## Required action
What I need is an exact repeat of the lines from the one with "Screen dimensions: 1024x386" through the end of the listing below. Leave out every picture.

————

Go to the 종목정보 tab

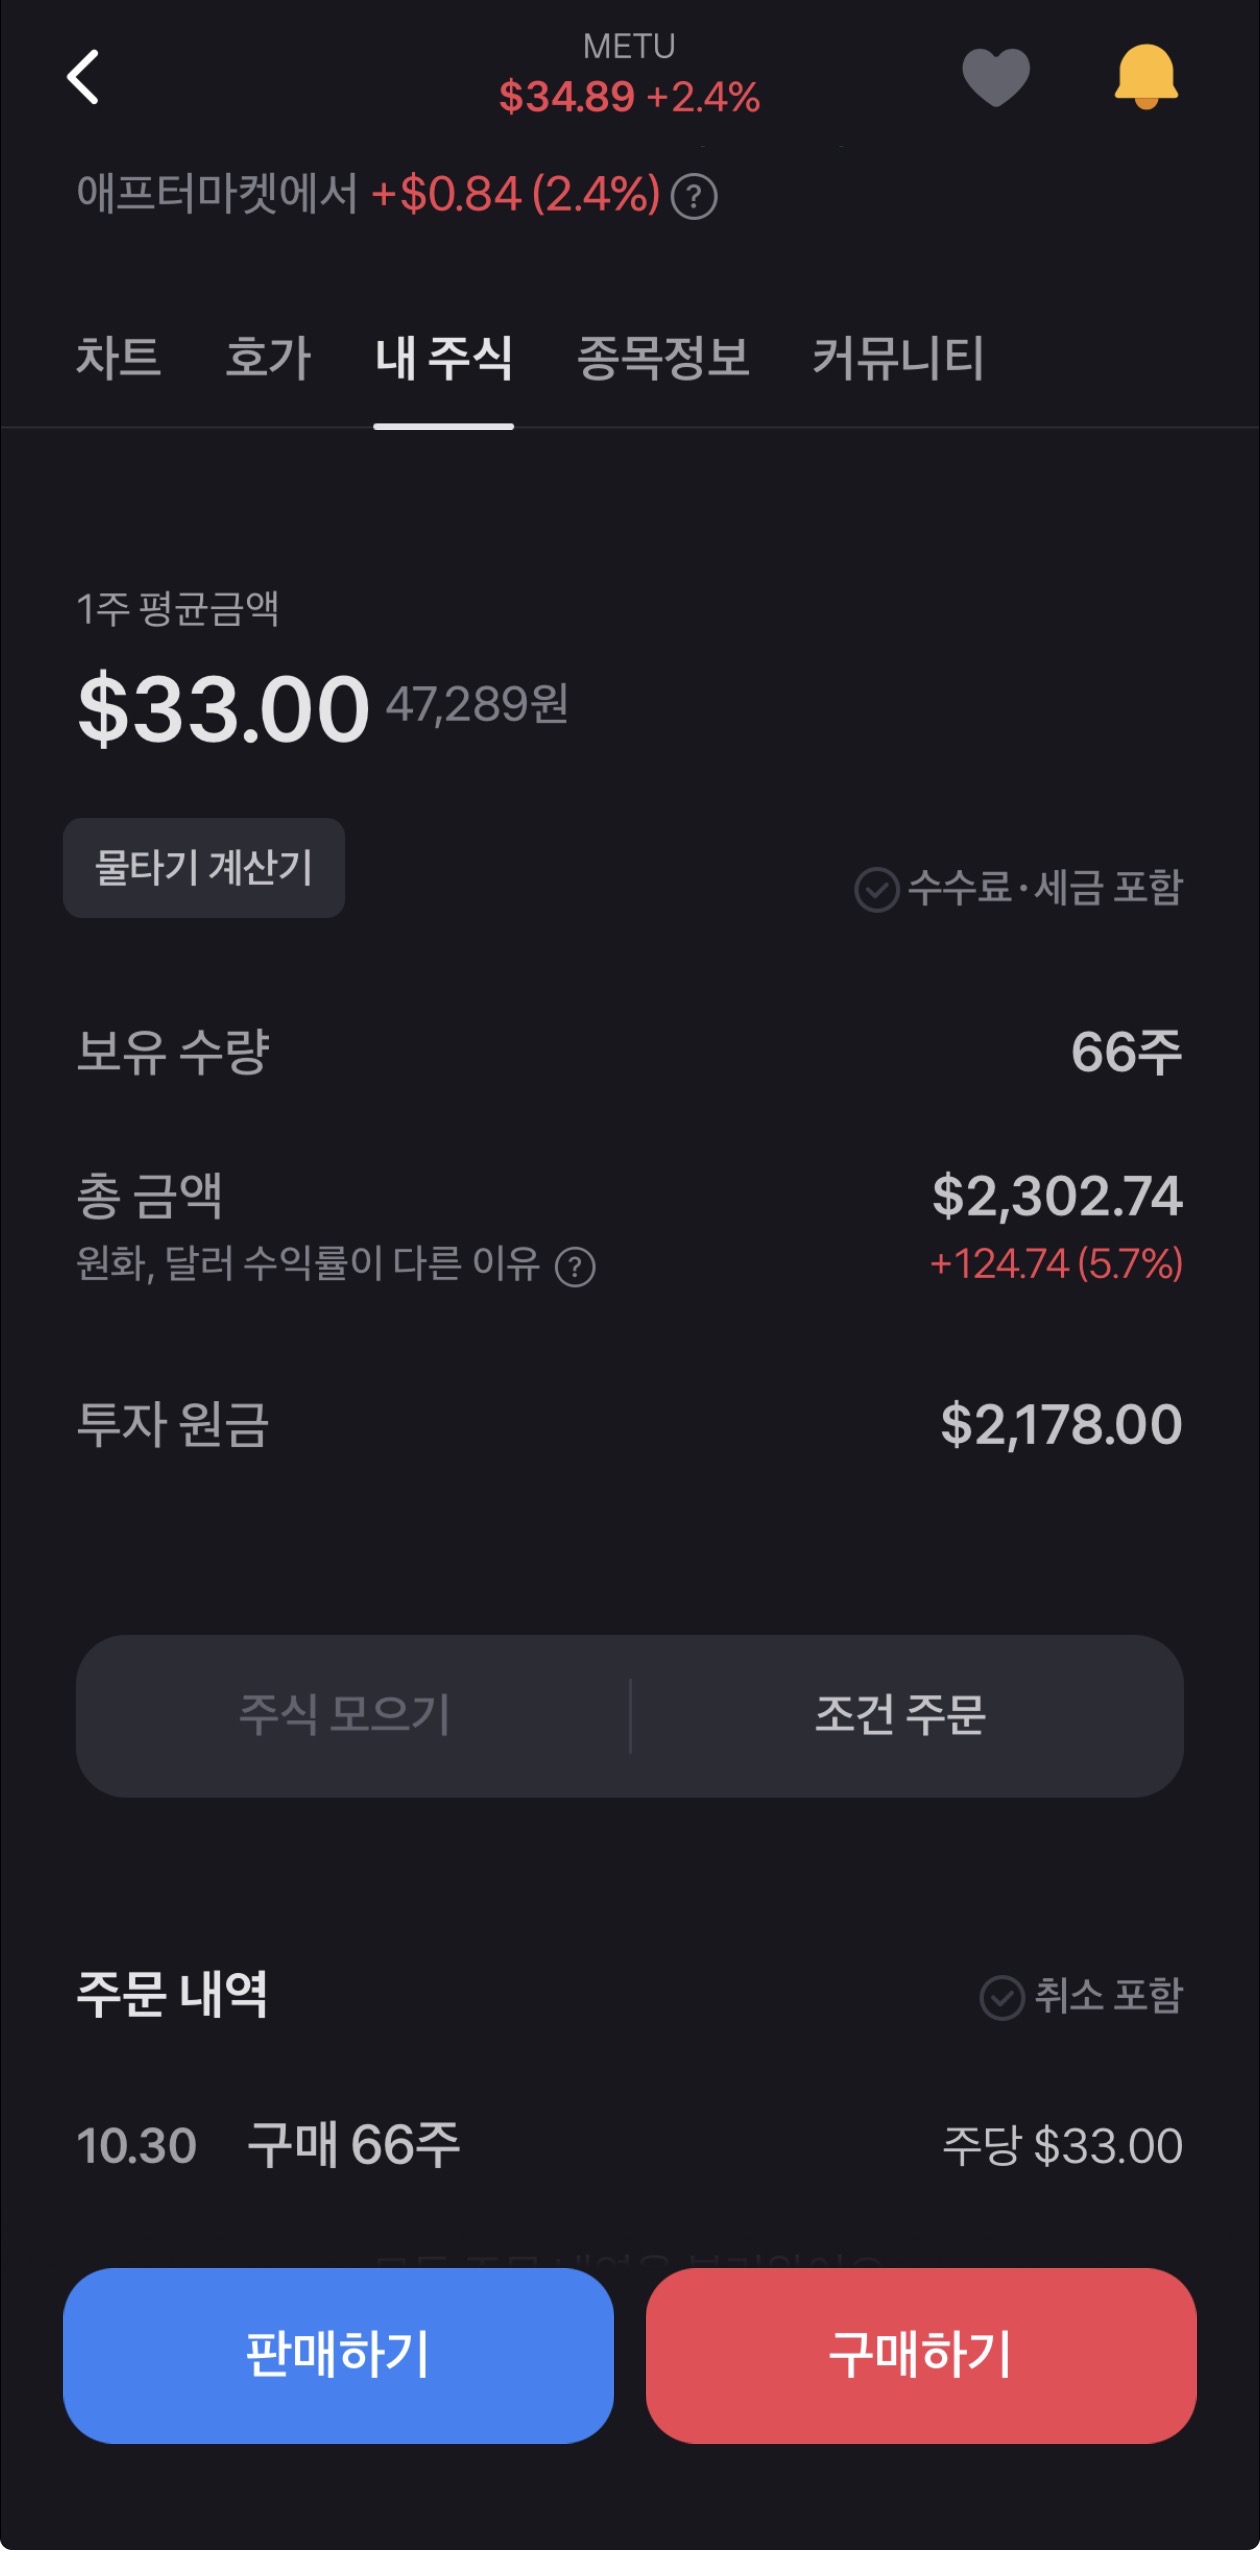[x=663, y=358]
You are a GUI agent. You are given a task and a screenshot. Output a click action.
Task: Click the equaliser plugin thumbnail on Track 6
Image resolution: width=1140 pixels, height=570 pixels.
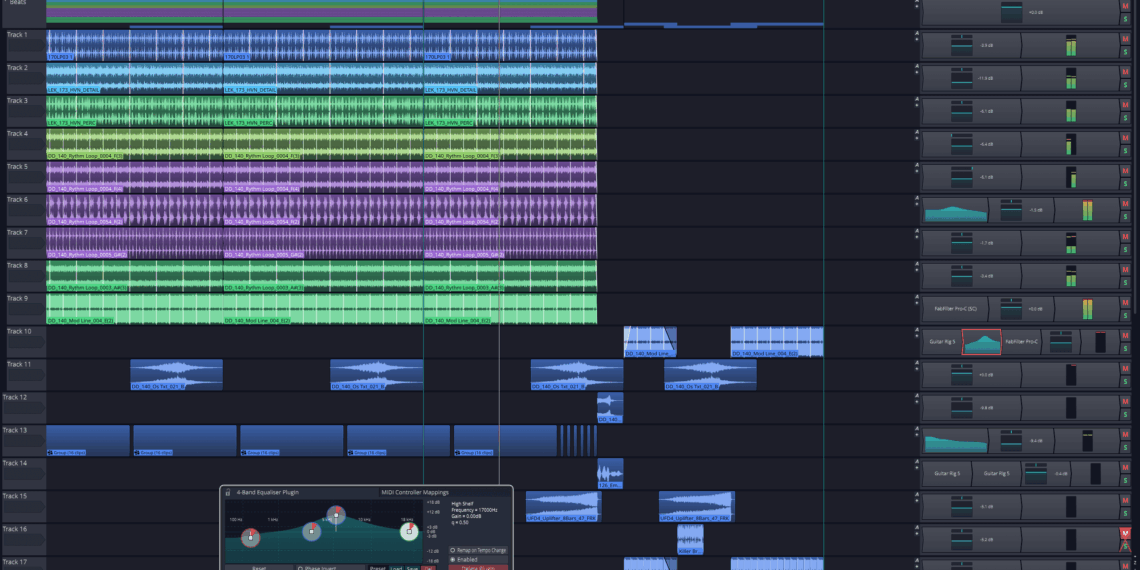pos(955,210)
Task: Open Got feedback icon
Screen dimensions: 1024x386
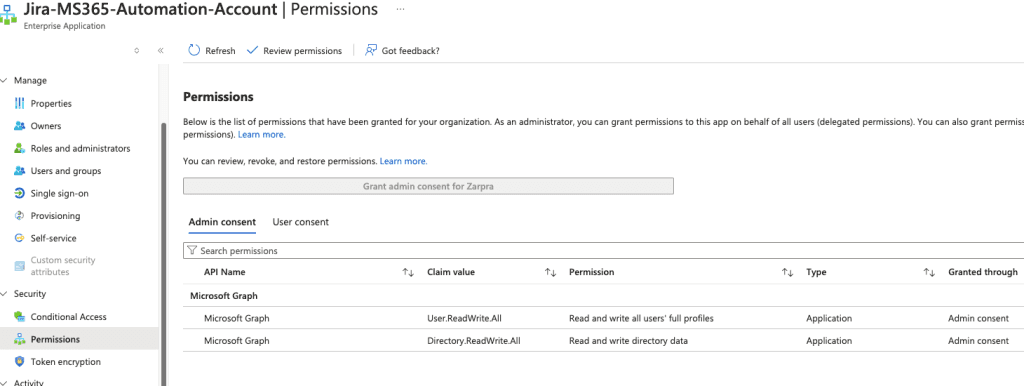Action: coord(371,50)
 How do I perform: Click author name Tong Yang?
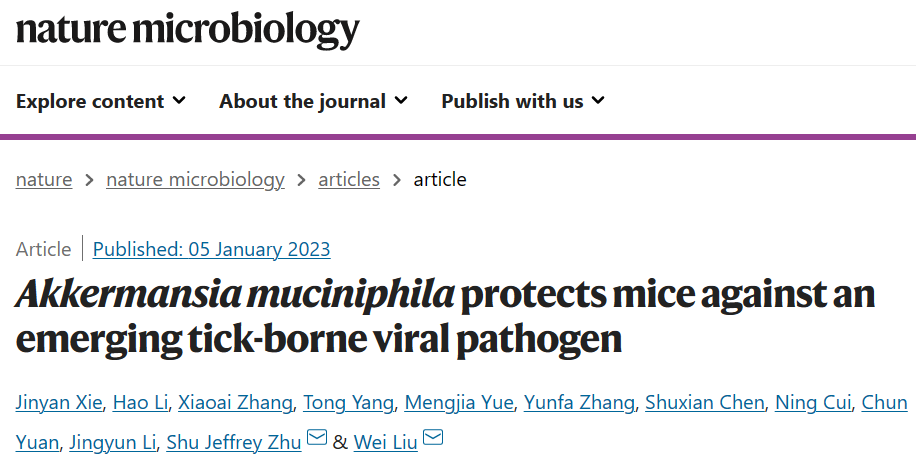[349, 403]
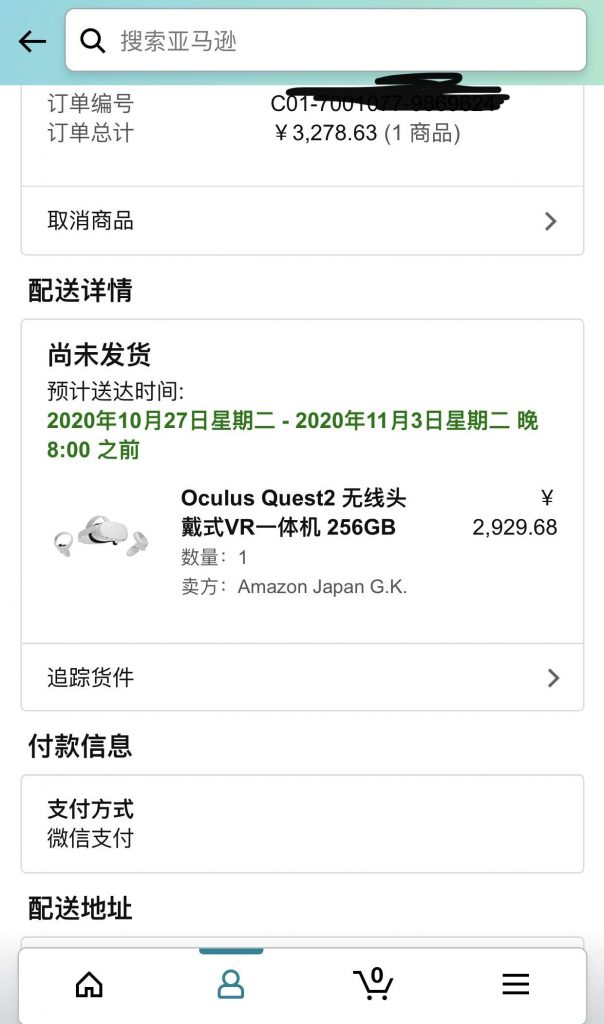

————

## Reply to the exercise
Screen dimensions: 1024x386
Action: coord(371,50)
 How do I perform: Click author name Tong Yang?
[349, 403]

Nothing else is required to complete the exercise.